From John Hope7
ALS: American Philosophical Society
Edinb. 15 March. 1765
I was favoured with your obliging letter of the 25 feb two days ago and same day the box of seeds came to hand the assortment of which gave general satisfaction.8 But on examining the parcels we found several of the seeds quite spoilt particularly the acorns magnolia and honey Locust and Besides several of the seeds were all mixed so together that the numbers referring to the Catalogue were of no use to us.

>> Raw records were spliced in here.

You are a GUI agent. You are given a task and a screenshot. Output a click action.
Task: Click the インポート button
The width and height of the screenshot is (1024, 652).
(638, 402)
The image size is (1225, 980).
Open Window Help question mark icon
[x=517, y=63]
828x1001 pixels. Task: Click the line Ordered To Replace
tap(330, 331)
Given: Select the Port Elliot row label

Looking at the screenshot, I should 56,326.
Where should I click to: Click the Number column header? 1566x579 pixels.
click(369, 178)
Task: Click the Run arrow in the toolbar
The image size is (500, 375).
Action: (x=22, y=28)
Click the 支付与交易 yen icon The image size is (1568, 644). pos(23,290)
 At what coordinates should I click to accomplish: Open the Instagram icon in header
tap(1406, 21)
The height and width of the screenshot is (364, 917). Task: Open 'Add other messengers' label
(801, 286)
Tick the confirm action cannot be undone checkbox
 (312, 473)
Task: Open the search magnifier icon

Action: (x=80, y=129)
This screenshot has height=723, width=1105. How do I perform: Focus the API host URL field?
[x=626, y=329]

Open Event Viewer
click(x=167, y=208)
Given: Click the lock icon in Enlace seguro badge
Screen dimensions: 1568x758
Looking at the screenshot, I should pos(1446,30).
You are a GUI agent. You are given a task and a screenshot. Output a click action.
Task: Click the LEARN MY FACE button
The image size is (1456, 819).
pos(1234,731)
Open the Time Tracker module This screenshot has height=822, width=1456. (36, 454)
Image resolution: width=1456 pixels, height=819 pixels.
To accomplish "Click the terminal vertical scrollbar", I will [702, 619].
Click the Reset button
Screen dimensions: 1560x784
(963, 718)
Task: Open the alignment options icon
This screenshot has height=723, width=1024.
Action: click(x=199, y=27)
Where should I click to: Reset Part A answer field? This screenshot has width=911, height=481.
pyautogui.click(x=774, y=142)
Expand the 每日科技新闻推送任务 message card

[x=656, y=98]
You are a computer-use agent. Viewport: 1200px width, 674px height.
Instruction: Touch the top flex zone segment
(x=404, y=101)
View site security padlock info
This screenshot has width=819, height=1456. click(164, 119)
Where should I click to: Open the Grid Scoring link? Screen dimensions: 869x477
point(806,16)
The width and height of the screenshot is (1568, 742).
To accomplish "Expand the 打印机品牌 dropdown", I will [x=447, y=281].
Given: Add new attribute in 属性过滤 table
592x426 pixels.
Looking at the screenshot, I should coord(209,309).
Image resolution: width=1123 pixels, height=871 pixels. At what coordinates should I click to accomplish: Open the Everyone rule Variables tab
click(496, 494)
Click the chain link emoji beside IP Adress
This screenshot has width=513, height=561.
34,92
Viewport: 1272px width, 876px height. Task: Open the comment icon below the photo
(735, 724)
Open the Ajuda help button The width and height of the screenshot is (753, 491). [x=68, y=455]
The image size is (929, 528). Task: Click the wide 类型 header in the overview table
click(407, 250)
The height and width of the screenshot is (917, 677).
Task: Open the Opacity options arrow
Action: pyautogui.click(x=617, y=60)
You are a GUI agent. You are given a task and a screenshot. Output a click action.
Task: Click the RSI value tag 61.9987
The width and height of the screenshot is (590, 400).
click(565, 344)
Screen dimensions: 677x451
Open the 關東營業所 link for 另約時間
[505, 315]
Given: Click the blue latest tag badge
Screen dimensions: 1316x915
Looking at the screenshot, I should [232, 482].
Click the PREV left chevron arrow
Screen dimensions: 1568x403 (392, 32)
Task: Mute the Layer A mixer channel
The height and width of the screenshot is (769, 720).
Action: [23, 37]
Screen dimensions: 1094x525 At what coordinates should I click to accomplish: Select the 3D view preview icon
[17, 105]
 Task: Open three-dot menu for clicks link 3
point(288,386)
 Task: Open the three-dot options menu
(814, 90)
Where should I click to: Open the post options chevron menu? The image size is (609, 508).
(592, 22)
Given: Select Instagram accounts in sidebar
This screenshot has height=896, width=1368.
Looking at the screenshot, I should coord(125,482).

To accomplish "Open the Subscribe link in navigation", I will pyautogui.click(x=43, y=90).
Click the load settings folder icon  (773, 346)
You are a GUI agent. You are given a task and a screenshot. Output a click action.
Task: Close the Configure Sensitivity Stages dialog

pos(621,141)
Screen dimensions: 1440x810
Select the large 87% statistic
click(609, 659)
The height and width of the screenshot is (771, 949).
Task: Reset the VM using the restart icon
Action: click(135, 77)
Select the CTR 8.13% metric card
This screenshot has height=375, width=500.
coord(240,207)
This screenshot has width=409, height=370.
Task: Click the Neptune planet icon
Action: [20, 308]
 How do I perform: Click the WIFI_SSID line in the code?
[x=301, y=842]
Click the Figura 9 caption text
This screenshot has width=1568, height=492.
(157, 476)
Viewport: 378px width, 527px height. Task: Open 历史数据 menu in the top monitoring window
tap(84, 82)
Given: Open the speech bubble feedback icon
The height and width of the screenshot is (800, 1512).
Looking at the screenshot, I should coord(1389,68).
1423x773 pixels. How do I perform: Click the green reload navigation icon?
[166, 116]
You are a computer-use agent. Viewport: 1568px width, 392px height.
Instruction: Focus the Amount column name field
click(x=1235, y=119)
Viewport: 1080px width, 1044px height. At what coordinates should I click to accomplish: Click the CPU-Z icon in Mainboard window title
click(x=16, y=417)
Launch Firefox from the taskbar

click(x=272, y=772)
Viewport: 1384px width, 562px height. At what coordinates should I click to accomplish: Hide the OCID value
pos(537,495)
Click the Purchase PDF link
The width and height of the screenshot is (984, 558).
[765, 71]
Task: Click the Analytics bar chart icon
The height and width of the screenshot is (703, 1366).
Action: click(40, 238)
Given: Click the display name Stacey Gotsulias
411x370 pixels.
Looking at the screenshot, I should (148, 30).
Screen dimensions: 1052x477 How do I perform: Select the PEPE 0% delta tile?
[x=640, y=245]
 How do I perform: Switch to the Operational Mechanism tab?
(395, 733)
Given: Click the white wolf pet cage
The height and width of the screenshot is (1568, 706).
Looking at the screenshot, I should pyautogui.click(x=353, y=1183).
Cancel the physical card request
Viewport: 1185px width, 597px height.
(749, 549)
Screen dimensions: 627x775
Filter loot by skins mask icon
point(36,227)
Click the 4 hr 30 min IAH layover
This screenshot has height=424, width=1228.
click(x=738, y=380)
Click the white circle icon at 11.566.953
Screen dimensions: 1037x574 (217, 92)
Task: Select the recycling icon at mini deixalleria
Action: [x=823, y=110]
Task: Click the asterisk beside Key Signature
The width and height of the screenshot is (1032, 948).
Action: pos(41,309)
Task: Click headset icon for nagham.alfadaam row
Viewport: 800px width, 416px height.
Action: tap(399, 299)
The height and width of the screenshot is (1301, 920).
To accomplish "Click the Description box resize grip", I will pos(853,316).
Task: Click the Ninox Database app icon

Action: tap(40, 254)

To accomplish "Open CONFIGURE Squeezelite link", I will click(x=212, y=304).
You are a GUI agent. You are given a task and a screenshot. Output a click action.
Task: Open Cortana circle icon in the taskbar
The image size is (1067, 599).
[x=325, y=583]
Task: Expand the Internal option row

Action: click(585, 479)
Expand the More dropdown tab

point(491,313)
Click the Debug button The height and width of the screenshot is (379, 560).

A greater attention to the following circumstances seems absolutely necessary to the delivering the seeds in good order that the seeds which are ripe early in the season shou’d be sent off by themselves without waiting for the late seeds—perhaps this woud require 3 several importations. All the acorns Magnolias and other seeds apt to perish shou’d certainly be packed up in Sand or dry earth and sent off as soon as possible and the boxes ought to have many wooden divisions to prevent the mixing of the seeds.
I am informed there is annually a ship or ships loaded with Linseed which comes from Pensylvania to some port of Scotland. This ship might be of us[e] in bringing directly to Lieth such seeds as were ready at the time of her departure.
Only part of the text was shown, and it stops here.